SCA ST-, est-ce mieux avec une revascularisation très précoce ?

Les syndromes coronariens aigus (SCA) sont le plus souvent liés à la rupture d’une plaque d’athérome avec à la clé la formation d’un thrombus. D’un point de vue nosologique, il est classique d’opposer deux formes selon qu’il existe ou non un sus-décalage du segment ST  (SCA ST+ ou SCA ST-). Leur prise en charge diffère radicalement, puisque dans le cas des SCA ST+, la certitude diagnostique est acquise d’emblée et la revascularisation myocardique s’impose en urgence au travers de l’angioplastie primaire. Il en va autrement dans le cas des SCA ST- dont le traitement est conditionné par une stratification du risque guidée par le ou les dosages de la troponine. La coronarographie précoce est recommandée pour détecter les lésions coronaires sténosantes qui concernent environ deux tiers des patients et justifient une revascularisation. Il n’en reste pas moins que le moment optimal pour procéder à cette dernière n’est pas parfaitement défini : faut-il intervenir dans les heures qui suivent l’admission ou différer de 48 heures, voire 72 heures ?

VERDICT avec GRACE

C’est à cette question que répond un essai randomisé intitulé VERDICT (Very Early Versus Deferred Invasive Evaluation Using Computerized Tomography) et réalisé dans la région de Copenhague. Ont été inclus 2 147 patients atteints d’un SCA ST-, révélé par une ischémie myocardique récente électriquement patente ou encore une augmentation des taux plasmatiques de troponine. Deux groupes ont été constitués par tirage au sort selon le moment de la coronarographie par rapport à l’admission: (1) dans les 12 heures (n = 1 075) ; (2) dans les 48 à 72 heures selon le protocole standard (n = 1072). Le critère de jugement principal a combiné les évènements suivants survenant dans les 4 années qui ont suivi : mortalité globale, récidive d’infarctus du myocarde (IDM), hospitalisation pour ischémie myocardique ou insuffisance cardiaque. En pratique, le délai médian avant la coronarographie a été de 4,7 heures dans le groupe 1 versus 61,6 heures dans l’autre groupe. La mise en évidence de sténoses coronaires significatives a conduit à une revascularisation dans la majorité des cas, soit 88,4 % dans le groupe 1 vs 83,1 % dans l’autre groupe.

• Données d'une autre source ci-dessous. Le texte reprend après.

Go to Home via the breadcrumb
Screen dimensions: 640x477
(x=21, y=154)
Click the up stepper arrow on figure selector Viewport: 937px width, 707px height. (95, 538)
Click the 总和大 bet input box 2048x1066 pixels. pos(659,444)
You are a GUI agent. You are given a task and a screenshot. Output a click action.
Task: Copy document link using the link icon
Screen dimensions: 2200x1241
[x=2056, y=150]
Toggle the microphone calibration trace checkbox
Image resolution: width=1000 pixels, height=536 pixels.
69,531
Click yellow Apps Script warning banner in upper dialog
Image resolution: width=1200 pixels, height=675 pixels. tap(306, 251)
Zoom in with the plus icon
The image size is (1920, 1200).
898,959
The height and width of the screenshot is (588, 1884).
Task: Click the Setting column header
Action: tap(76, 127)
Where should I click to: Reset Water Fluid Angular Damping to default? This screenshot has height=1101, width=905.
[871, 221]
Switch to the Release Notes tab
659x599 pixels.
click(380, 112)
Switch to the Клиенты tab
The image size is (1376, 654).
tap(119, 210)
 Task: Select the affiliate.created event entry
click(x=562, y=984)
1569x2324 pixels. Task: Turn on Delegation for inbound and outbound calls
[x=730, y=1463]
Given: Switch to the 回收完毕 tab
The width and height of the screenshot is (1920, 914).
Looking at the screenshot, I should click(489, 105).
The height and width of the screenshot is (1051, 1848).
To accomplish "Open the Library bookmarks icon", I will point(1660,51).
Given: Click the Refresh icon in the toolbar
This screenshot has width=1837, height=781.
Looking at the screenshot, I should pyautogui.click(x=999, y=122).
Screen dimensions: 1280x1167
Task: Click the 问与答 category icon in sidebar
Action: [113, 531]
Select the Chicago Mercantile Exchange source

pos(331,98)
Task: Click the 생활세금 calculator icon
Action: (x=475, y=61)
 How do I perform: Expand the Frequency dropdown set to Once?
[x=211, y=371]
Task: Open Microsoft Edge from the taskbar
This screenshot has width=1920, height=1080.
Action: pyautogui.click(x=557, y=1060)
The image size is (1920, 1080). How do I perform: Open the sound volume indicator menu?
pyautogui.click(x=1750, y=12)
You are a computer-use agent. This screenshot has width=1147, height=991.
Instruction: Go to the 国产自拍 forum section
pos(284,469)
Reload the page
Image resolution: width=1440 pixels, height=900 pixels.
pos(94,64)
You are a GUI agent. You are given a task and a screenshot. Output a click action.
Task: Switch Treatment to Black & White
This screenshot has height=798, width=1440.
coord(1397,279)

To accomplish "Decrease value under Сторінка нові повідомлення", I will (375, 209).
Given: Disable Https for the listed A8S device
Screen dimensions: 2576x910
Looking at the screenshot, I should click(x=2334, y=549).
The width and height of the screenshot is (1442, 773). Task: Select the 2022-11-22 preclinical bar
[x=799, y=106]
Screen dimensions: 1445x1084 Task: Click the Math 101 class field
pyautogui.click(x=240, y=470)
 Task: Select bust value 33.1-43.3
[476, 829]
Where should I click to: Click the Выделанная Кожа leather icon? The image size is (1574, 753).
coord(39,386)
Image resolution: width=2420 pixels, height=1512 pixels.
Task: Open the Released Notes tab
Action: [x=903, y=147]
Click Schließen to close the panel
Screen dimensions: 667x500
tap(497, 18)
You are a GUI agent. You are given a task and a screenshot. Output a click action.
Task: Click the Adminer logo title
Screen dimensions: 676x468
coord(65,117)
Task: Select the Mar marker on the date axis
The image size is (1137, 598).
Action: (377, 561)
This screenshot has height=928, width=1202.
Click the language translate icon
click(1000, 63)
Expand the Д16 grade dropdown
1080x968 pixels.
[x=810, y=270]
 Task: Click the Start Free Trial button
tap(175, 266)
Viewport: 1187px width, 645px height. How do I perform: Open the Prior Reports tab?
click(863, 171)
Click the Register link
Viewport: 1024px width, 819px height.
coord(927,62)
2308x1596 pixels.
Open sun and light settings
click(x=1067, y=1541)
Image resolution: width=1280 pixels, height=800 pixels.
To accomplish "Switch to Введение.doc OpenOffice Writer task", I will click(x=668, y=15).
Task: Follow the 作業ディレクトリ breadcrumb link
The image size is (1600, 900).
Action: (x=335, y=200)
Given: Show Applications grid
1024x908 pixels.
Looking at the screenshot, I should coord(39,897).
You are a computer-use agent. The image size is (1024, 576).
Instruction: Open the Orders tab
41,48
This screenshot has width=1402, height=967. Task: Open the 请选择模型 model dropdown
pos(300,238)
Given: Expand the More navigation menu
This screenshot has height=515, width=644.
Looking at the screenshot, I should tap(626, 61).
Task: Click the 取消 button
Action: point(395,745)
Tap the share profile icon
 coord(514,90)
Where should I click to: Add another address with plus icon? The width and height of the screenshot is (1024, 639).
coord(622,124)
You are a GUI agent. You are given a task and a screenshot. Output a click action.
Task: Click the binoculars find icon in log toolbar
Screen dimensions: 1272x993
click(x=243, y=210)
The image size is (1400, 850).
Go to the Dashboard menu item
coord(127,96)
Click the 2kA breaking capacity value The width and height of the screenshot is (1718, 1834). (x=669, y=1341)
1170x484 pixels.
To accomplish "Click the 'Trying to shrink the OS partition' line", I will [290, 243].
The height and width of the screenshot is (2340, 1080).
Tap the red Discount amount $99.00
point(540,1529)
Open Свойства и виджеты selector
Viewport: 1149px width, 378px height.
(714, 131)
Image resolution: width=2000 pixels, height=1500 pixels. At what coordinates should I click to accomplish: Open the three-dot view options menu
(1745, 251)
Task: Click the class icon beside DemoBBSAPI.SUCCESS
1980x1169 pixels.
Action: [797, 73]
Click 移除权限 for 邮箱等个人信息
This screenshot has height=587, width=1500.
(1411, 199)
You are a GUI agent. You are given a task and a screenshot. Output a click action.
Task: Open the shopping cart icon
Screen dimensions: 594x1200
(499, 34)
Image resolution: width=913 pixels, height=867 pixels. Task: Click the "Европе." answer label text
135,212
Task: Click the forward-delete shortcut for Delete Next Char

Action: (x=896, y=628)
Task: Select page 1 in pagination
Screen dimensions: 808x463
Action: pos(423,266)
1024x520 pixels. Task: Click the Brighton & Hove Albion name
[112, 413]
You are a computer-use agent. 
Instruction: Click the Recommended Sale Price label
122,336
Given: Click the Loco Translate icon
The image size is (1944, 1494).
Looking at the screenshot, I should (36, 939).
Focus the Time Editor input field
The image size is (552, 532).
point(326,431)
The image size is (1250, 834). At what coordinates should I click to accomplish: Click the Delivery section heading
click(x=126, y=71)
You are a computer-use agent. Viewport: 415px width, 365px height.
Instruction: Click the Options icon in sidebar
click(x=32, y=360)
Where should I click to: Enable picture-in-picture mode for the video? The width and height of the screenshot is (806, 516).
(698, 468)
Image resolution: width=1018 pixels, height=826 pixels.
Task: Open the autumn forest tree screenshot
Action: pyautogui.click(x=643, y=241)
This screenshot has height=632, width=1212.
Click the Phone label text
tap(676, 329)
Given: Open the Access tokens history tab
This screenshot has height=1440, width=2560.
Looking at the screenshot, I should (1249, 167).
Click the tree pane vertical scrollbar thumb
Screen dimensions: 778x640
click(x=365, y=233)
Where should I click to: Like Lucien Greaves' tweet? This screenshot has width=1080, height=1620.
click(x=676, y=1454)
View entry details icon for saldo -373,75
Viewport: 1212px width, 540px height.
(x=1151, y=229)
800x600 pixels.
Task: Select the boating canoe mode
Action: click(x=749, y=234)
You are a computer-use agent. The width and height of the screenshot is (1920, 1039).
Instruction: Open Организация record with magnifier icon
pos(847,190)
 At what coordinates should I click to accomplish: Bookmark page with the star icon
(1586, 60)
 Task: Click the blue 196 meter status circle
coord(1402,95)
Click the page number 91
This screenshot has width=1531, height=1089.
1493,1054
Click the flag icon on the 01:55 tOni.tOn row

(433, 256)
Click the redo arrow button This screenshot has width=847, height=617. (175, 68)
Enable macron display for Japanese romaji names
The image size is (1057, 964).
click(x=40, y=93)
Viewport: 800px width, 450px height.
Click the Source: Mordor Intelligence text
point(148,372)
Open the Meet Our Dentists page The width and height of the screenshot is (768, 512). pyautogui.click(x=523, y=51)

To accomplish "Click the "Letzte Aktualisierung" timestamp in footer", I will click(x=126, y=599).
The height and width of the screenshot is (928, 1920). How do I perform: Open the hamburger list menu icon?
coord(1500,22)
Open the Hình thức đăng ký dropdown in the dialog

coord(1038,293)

Au terme d’un suivi d’une durée médiane de 4,3 années (écart interquartile, 4,1-4,4), la fréquence des évènements précédemment évoqués s’est avérée comparable dans les 2 groupes, soit 27,5 % vs 29,5 % ce qui amène à un hazard ratio (HR) de 0,92; intervalle de confiance à 95 % IC 95 %, 0,78-1,08). Chez les patients dont le score de risque de GRACE (Global Registry of Acute Coronary Events) s’est avéré > 140, la revascularisation très précoce a amélioré le pronostic cardiovasculaire à long terme, le HR correspondant étant en effet de 0,81 (IC95 %, 0,67-1,01 ; p = 0,023).

De manière globale, une prise en charge invasive très précoce des SCA ST- avec revascularisation myocardique à la clé ne semble pas s’imposer systématiquement si l’objectif est d’améliorer le pronostic à long terme. Il est possible, dans la majorité des cas, de différer cette stratégie. Cependant, chez les patients à très haut risque si l’on se réfère, par exemple, au score de GRACE, il est clair, à la lueur des résultats de VERDICT, que la revascularisation myocardique très précoce constitue la bonne option thérapeutique.

Dr Catherine Watkins

Référence
Kofoed KF et coll. : Early Versus Standard Care Invasive Examination and Treatment of Patients With Non-ST-Segment Elevation Acute Coronary Syndrome. Circulation. 2018 ; 138 (24): 2741-2750.